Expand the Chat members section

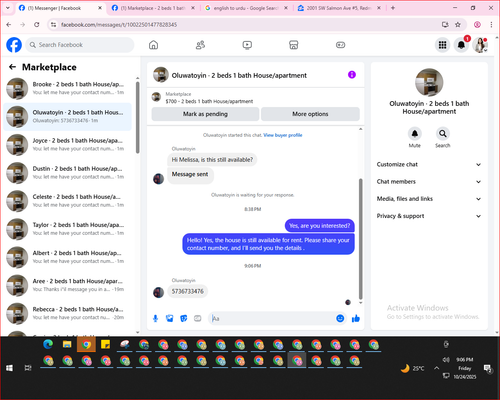point(429,182)
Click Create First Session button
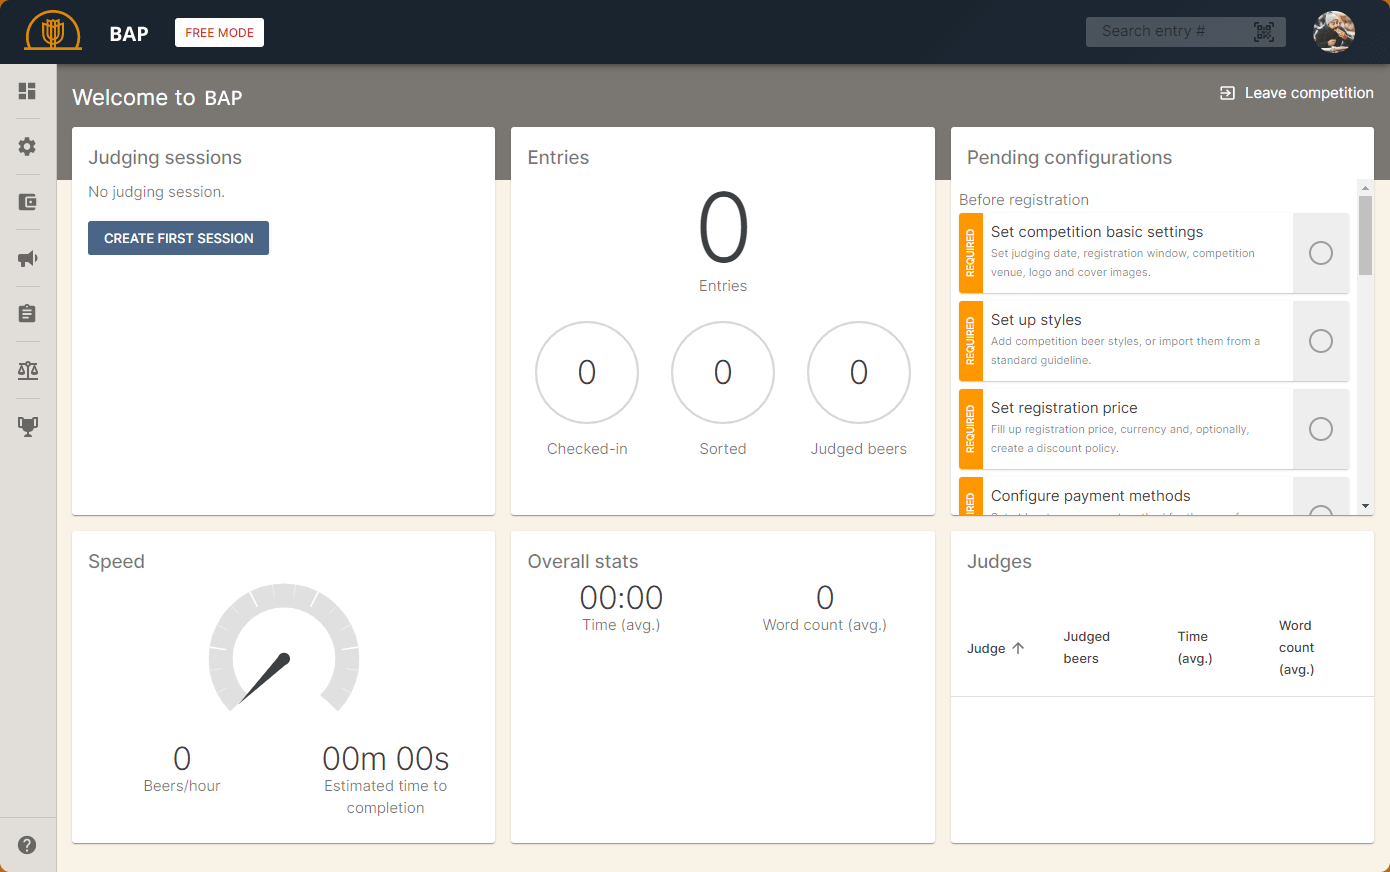 178,238
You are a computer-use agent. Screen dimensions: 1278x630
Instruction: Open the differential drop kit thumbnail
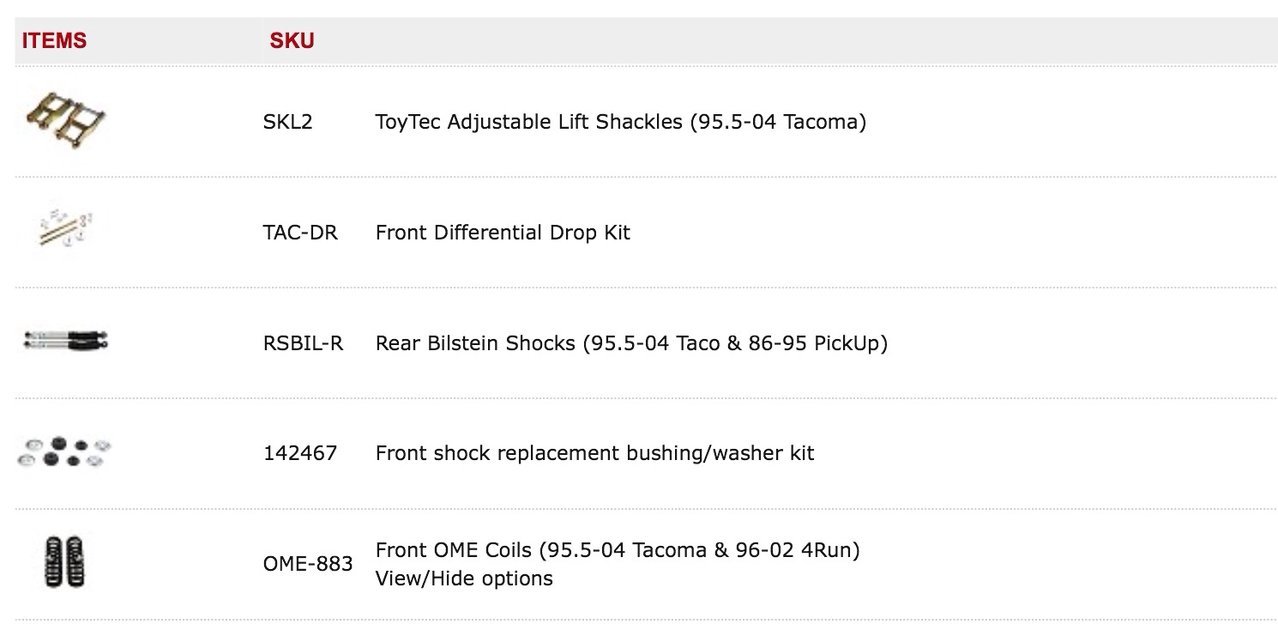(64, 231)
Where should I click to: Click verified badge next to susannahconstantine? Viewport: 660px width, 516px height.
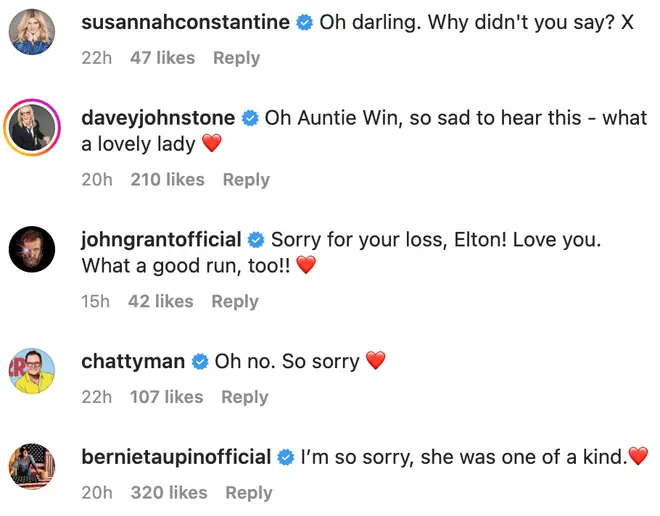point(305,22)
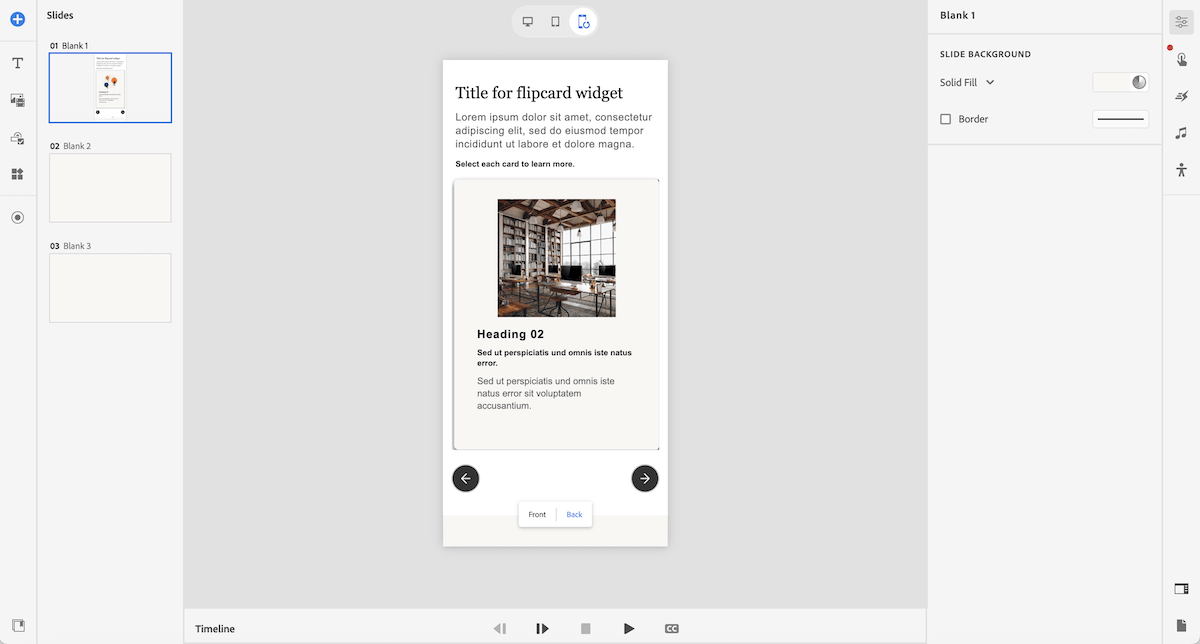
Task: Select the Blank 2 slide thumbnail
Action: (x=110, y=188)
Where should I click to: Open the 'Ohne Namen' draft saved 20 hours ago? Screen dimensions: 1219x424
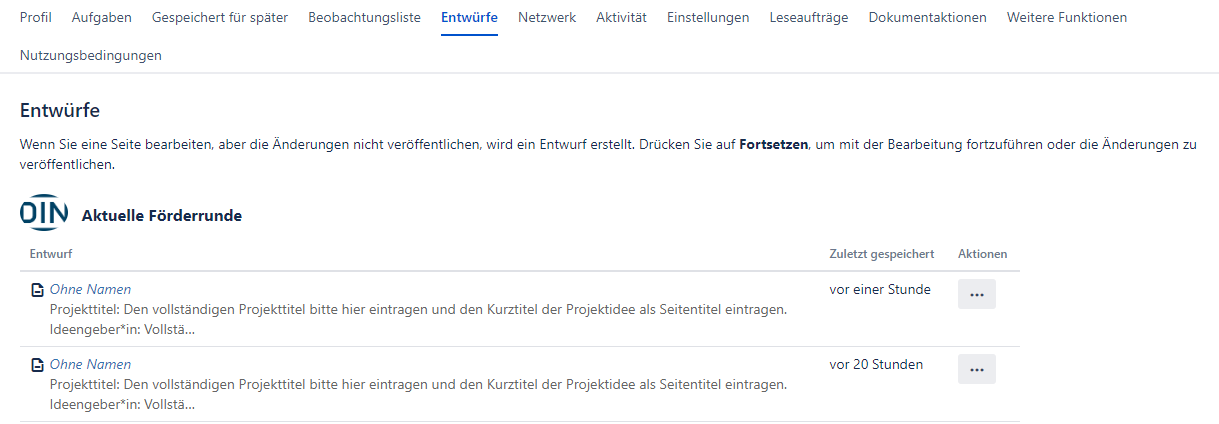90,364
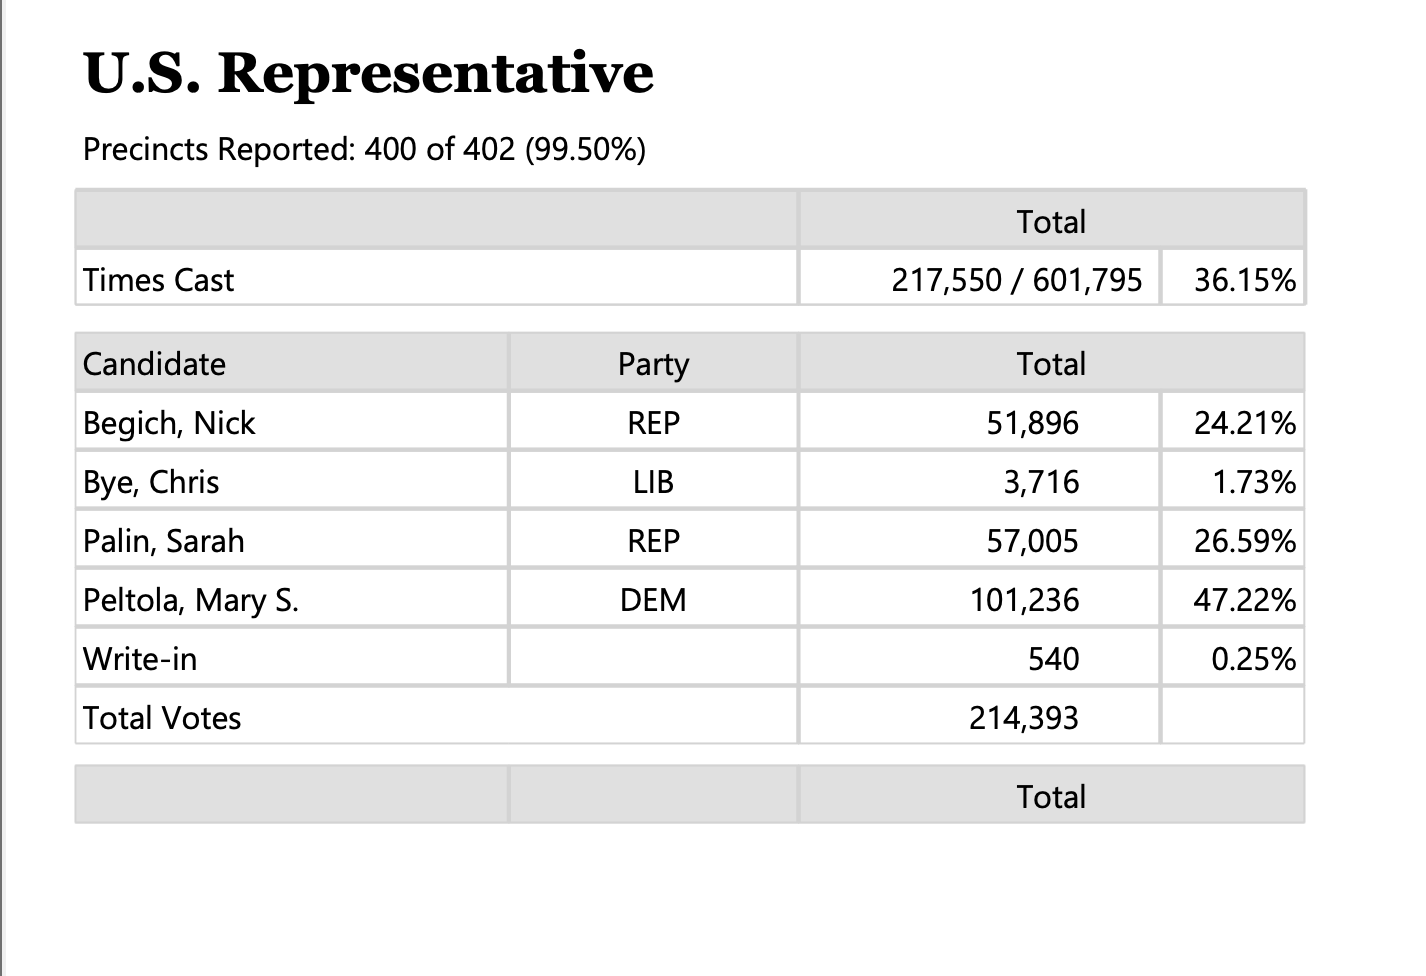Click the Times Cast row label
Viewport: 1426px width, 976px height.
436,279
________________
_What needs to be done_. Please quote the records above exactly, beginning at the line that contains "Where should I click to: Click" and ending at their last line. Leave the pictures out.

_Answer_.
Where should I click to: Click verified badge next to susannahconstantine? Viewport: 660px width, 516px height.
point(305,22)
Task: Select the Blank 2 slide thumbnail
Action: (x=110, y=188)
Where should I click to: Open the 'Ohne Namen' draft saved 20 hours ago? Screen dimensions: 1219x424
90,364
Click the Times Cast row label
Viewport: 1426px width, 976px height.
436,279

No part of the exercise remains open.